Behavioral characteristics of steel shear panels with different materials and slenderness ratios

In the present study, the effect of material properties and slenderness ratios on the nonlinear behavior characteristics and energy dissipation behavior of steel plates (including stainless steel, mild structural steel and low yield point steel) under shear loading is studied using FEM. First, the steel shear plates with respect to their slenderness ratio and nonlinear behavior are qualitatively and quantitatively classified into very slender, slender, moderate, stocky and very stocky. To quantitatively determine the slenderness classes for each steel materials, modified theoretical relationships are presented separately using statistical analyses of the obtained results for various steel plates. Also, new relationships for assessment of inelastic (moderate plates) and plastic (stocky plates) buckling loads are proposed, that can estimate buckling loads for moderate and stocky plates more accurately compared to the available theoretical relationships in AASHTO. In general, with increasing slenderness ratio, the capability of steel plates for energy dissipation, due to the occurrence of buckling and the resulted pinching in the hysteresis loops, is gradually decreased.
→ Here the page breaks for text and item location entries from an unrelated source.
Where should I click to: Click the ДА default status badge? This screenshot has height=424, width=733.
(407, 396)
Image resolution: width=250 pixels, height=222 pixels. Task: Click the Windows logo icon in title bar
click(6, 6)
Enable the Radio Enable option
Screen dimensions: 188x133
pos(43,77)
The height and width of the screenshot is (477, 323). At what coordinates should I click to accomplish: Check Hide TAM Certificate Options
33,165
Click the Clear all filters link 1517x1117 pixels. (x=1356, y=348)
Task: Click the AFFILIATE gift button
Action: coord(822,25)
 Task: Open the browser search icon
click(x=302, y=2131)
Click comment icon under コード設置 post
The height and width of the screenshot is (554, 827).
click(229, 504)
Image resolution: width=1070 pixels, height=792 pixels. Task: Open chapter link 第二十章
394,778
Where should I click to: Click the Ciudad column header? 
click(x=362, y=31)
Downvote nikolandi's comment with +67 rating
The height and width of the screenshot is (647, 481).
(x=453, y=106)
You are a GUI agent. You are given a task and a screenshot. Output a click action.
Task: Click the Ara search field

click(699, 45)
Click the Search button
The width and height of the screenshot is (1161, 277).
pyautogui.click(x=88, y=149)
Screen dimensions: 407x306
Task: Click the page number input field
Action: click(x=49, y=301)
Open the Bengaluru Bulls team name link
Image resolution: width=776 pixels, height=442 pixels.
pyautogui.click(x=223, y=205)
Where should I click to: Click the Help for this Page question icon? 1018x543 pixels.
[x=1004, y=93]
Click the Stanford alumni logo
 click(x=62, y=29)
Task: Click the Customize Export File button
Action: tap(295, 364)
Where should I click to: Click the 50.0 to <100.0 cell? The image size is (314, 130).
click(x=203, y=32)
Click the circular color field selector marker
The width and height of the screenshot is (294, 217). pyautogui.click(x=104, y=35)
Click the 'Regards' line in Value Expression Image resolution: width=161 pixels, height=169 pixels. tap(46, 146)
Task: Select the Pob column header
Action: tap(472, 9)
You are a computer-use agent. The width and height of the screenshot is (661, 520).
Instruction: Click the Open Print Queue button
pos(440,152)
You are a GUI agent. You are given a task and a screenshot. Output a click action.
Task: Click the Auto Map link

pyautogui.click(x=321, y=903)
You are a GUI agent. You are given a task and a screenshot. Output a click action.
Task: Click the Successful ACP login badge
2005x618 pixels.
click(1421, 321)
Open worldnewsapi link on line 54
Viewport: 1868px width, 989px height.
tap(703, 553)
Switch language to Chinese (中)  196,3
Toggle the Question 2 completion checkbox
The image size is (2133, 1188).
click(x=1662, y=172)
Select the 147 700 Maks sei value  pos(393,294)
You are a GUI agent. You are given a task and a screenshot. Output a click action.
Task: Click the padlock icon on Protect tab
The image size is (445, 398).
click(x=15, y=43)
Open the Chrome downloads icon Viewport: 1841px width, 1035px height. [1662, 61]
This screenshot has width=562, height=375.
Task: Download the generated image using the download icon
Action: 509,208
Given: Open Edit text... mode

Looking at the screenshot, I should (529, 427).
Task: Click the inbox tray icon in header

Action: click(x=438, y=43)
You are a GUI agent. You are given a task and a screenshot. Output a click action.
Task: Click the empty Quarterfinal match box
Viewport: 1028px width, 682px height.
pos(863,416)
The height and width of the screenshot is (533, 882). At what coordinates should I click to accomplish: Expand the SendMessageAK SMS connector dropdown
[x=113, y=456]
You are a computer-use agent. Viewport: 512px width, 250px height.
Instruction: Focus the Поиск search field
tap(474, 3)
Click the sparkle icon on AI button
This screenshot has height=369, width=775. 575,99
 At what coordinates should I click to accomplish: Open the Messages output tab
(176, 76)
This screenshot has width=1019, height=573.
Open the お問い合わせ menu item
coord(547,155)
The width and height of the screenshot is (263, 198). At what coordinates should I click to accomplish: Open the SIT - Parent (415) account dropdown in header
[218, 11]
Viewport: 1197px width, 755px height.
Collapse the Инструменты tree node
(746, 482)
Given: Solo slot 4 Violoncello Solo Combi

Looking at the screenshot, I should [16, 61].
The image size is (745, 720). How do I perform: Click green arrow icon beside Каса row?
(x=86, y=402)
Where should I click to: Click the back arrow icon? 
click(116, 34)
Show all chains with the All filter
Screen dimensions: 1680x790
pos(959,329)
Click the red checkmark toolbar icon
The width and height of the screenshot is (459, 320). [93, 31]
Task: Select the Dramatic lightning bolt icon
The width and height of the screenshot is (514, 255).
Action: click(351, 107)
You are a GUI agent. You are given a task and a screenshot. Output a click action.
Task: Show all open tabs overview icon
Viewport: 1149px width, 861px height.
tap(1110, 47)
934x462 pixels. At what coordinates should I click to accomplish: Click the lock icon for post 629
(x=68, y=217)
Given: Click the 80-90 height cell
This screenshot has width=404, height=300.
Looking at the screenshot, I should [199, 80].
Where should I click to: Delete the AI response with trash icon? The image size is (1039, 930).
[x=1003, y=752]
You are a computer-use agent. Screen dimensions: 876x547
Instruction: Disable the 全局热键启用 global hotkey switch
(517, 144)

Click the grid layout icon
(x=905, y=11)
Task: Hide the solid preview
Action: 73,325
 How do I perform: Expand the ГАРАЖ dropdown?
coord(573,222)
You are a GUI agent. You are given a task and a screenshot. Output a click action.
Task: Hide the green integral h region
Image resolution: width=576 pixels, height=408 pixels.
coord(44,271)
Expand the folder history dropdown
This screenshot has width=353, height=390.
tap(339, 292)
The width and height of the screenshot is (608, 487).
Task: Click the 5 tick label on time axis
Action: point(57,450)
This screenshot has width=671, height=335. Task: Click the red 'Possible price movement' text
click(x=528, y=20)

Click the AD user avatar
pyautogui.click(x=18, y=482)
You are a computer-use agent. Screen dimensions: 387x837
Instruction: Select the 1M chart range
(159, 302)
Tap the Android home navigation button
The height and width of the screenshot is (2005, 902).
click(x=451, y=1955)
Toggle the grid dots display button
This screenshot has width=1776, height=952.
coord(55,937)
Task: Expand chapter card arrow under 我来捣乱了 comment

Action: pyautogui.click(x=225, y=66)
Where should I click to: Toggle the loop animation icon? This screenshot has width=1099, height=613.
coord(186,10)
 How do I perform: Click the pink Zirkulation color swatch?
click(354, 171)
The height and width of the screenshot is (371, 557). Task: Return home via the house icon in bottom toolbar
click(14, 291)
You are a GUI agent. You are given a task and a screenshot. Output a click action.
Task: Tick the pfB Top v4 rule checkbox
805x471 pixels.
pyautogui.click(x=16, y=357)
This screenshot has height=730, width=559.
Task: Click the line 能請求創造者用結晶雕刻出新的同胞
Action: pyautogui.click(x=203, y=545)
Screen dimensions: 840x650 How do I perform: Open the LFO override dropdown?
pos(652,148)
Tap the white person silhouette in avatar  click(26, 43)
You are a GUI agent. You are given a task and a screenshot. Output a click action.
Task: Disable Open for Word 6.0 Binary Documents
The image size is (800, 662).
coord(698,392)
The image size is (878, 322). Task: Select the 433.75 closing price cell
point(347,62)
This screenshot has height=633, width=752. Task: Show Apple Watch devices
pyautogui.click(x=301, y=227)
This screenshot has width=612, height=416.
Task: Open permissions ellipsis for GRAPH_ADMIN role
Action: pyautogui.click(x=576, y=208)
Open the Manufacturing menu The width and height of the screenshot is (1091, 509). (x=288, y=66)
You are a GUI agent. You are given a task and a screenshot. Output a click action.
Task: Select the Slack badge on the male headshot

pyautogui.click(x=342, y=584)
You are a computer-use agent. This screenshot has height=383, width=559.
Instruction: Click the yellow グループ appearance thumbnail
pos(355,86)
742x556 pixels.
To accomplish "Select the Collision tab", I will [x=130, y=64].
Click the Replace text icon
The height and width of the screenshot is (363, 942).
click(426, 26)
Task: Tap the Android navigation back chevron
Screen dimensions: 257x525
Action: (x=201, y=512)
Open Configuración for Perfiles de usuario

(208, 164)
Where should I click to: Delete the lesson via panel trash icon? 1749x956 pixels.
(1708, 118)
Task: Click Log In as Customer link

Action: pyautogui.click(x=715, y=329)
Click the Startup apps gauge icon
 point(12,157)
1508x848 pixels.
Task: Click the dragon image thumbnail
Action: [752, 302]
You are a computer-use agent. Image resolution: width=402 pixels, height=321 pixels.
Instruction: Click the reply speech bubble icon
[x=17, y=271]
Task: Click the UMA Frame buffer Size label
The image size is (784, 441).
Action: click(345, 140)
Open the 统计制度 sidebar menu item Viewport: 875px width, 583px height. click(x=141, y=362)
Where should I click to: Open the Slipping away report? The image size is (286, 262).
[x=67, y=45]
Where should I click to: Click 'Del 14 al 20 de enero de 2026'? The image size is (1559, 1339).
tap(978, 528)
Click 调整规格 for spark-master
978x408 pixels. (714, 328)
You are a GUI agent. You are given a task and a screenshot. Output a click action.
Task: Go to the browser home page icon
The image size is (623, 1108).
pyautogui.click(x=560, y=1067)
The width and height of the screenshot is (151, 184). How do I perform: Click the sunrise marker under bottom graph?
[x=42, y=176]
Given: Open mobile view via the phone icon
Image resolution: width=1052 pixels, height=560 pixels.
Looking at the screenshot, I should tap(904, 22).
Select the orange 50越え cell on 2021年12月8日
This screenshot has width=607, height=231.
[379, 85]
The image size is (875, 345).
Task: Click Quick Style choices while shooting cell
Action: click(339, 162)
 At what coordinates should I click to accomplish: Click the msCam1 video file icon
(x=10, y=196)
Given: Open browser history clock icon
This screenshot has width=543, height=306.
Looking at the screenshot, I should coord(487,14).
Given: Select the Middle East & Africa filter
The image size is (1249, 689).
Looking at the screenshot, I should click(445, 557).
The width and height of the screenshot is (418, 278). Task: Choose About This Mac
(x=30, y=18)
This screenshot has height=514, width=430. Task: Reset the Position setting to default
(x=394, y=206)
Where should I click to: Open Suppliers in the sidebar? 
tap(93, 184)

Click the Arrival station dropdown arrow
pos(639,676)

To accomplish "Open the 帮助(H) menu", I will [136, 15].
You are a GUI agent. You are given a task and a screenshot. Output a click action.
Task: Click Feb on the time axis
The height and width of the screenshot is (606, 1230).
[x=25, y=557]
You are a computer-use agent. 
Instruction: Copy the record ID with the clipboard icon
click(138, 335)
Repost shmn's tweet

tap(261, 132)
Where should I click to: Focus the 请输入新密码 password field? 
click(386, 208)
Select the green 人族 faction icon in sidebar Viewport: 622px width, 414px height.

In the case of very stocky plates, the capability of plates for energy dissipation is only dependent on the material yield stress, while in the class of slender, moderate and stocky plates, it is dependent to both of the slenderness ratio and material yield stress. In the case of very slender steel plates, the capability of different steel plates for energy dissipation, disregarding the material yield stress and the plate slenderness ratio, seems to be similar, less or more, for various steel materials.